**Objectif de la tâche:** Mets à l'échelle la partie de la liste qui va de la ligne contenant « Visit the @LammanRucker profile mention » jusqu'à celle contenant « This screenshot has width=1189, height=1067. » incluse. Réécris tout le texte de ces lignes, mais multiplie par 1,55 chaque coordonnée donnée en réponse, arrondie à l'entier (les demis vers le haut), sans reprendre les images.

**Données fournies:**
----
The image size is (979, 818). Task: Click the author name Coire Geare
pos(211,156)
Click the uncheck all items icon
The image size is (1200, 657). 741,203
----
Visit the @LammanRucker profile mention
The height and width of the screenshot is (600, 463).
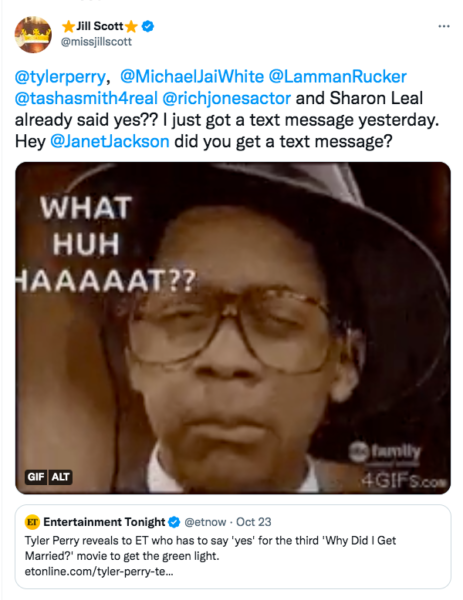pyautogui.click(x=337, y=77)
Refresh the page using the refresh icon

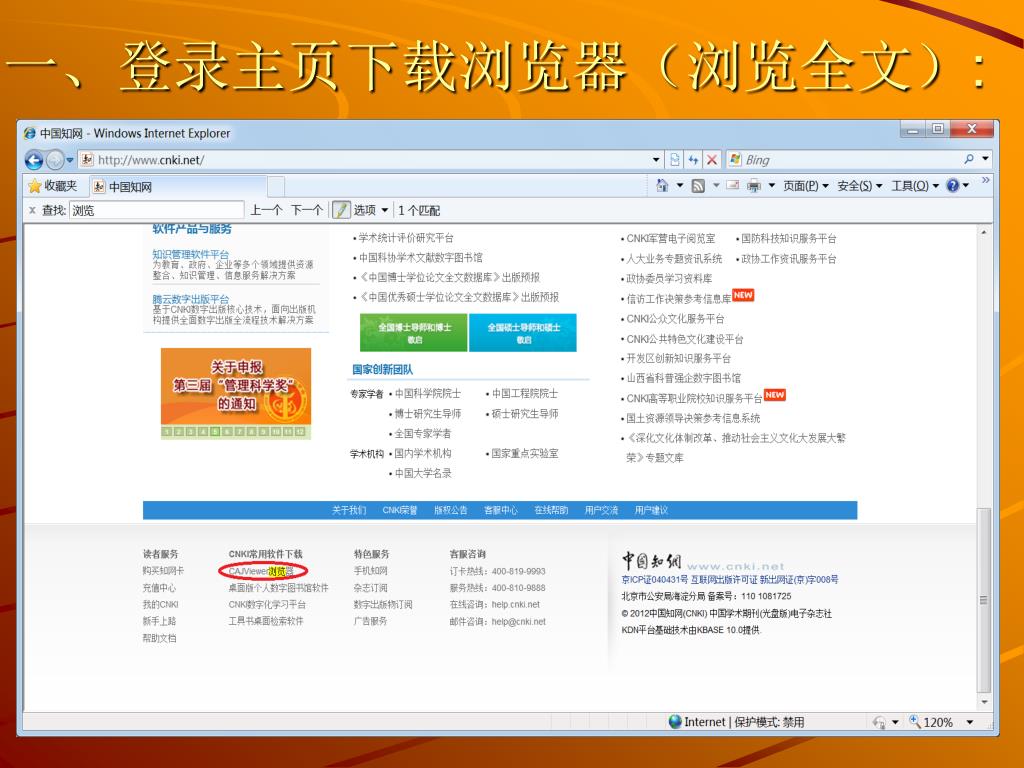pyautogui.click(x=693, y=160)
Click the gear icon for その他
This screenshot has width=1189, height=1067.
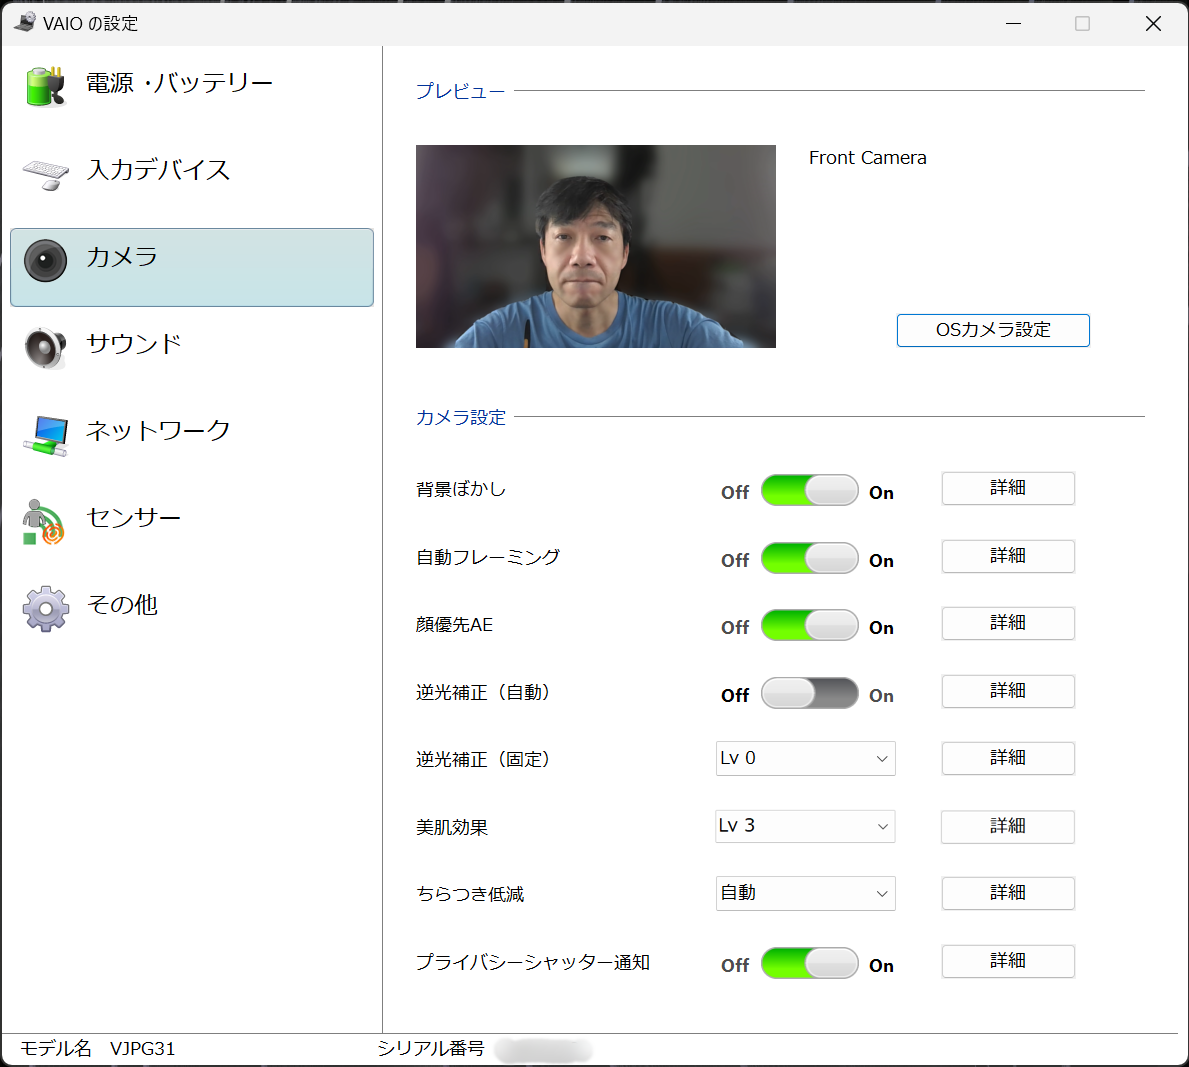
----
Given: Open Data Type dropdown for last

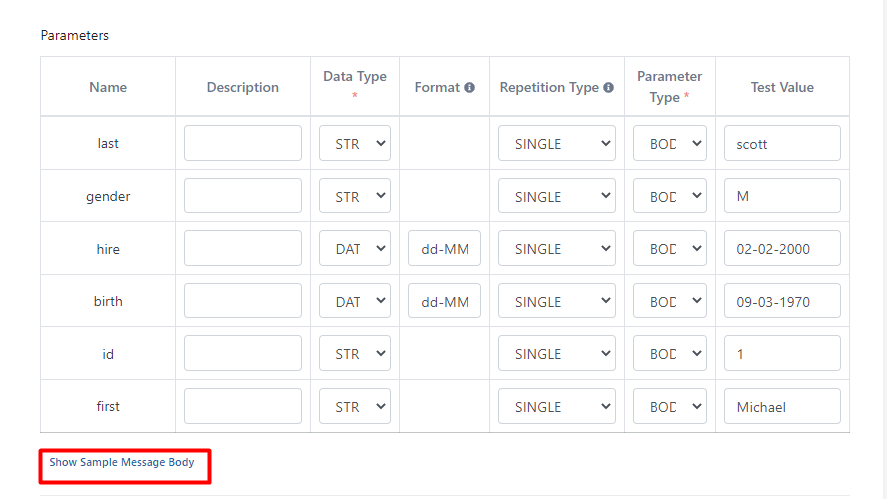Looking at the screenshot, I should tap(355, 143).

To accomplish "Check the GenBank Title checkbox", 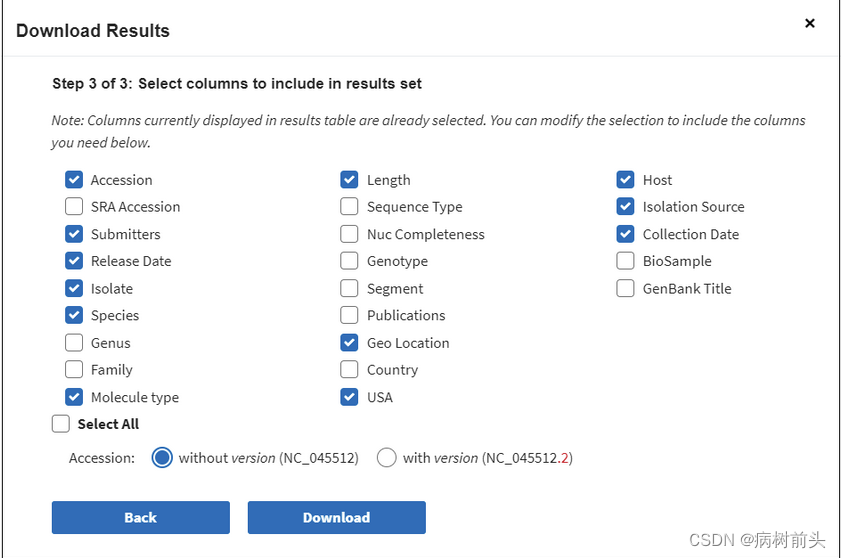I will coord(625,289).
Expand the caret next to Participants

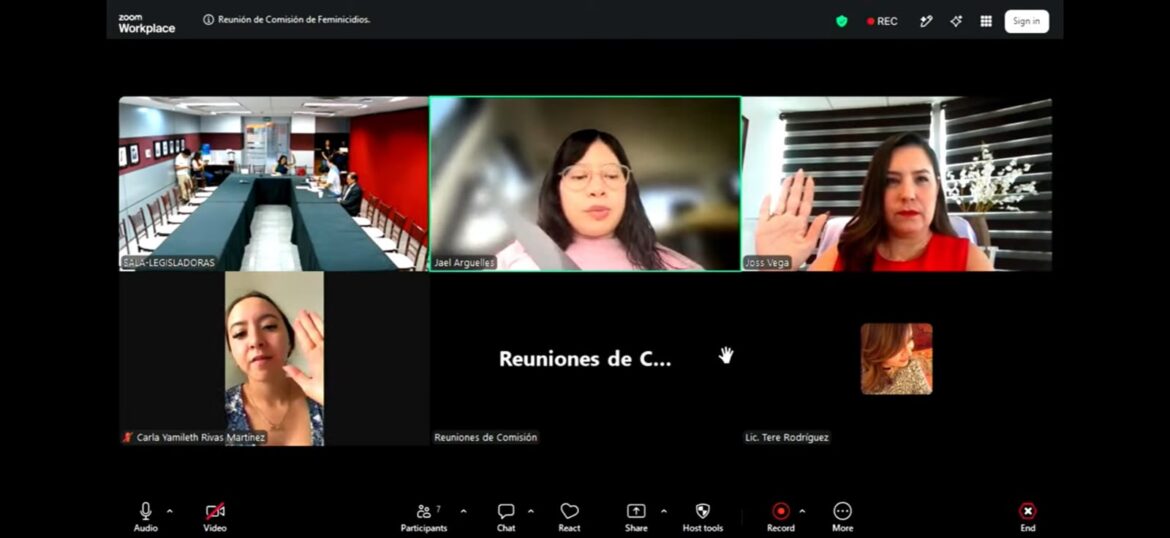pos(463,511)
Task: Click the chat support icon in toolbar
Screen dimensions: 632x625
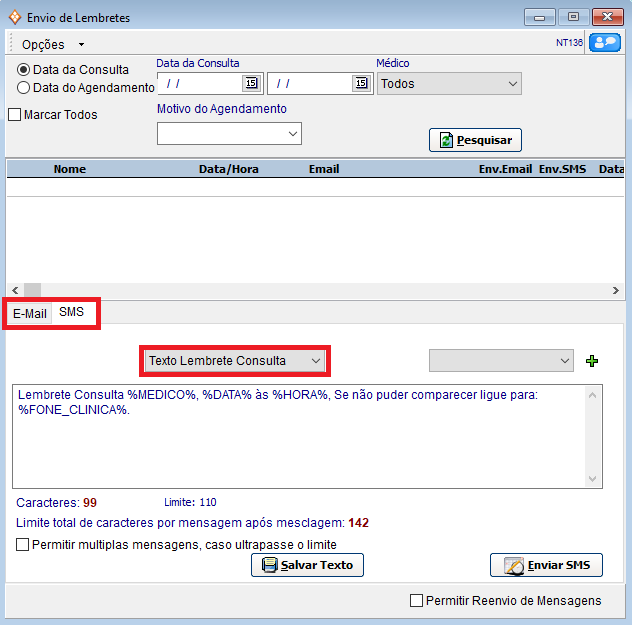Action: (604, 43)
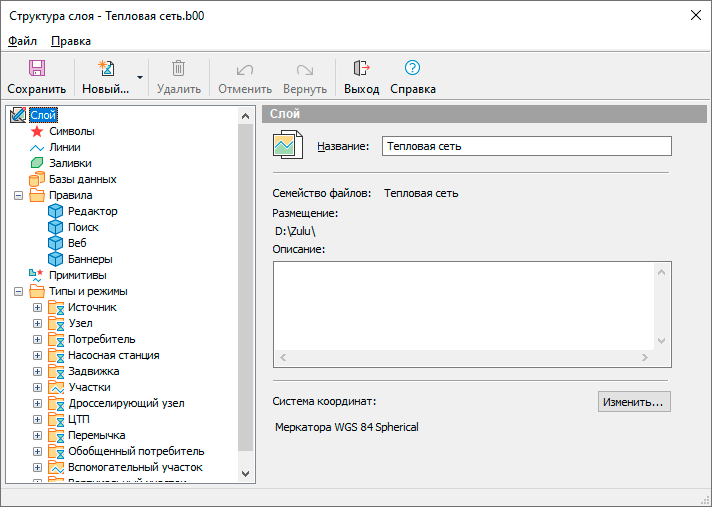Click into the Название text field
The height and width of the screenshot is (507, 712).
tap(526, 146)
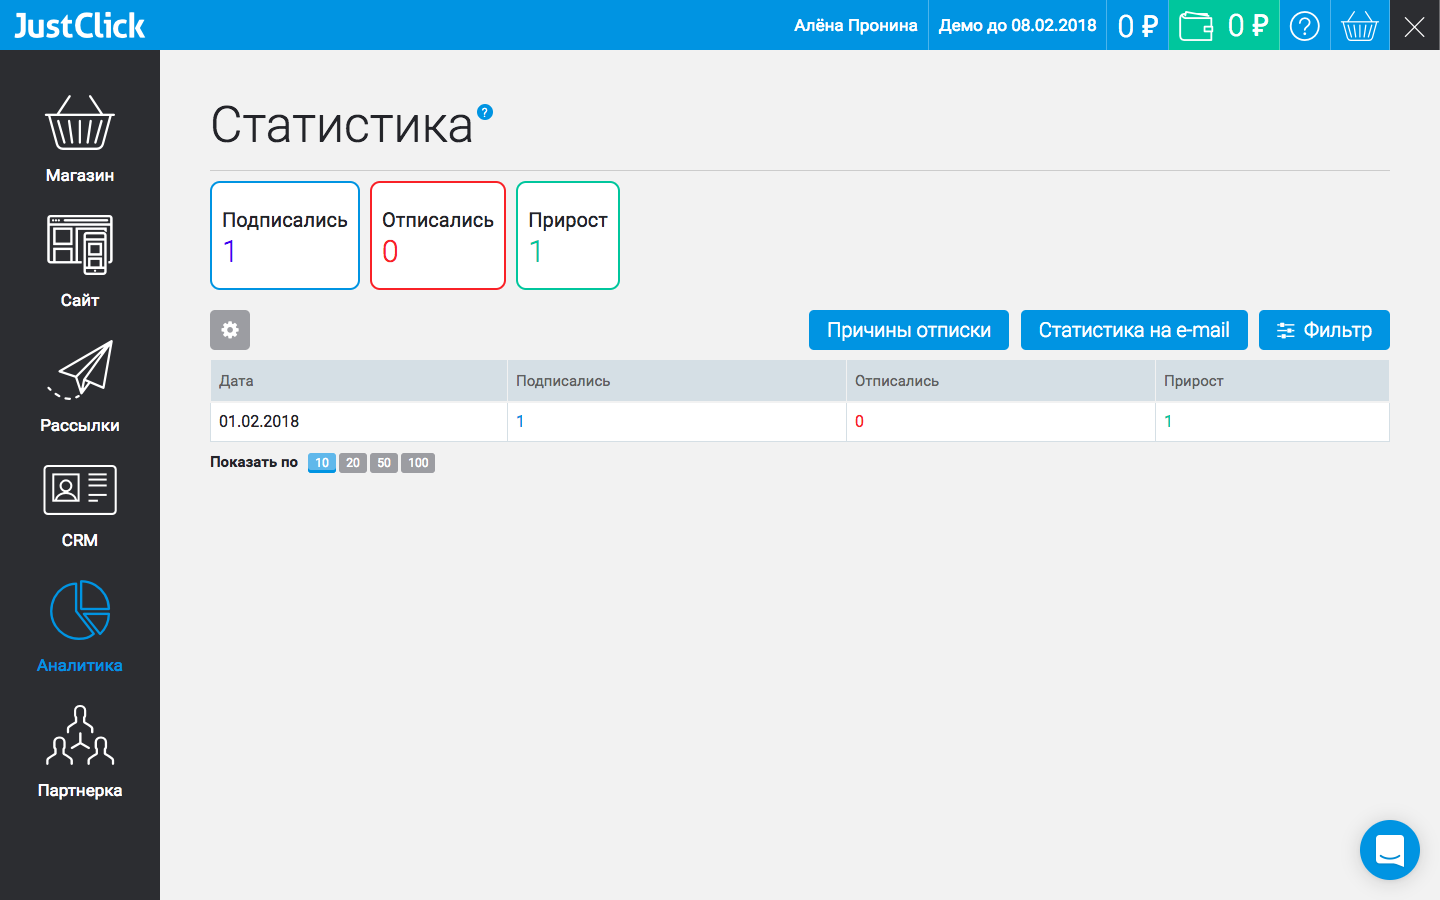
----
**Tâche réalisée:**
Visit the @LammanRucker profile mention
The height and width of the screenshot is (600, 463).
pyautogui.click(x=522, y=119)
Refresh the page using the refresh icon

pyautogui.click(x=1074, y=248)
Click the gear icon for その他
This screenshot has width=1189, height=1067.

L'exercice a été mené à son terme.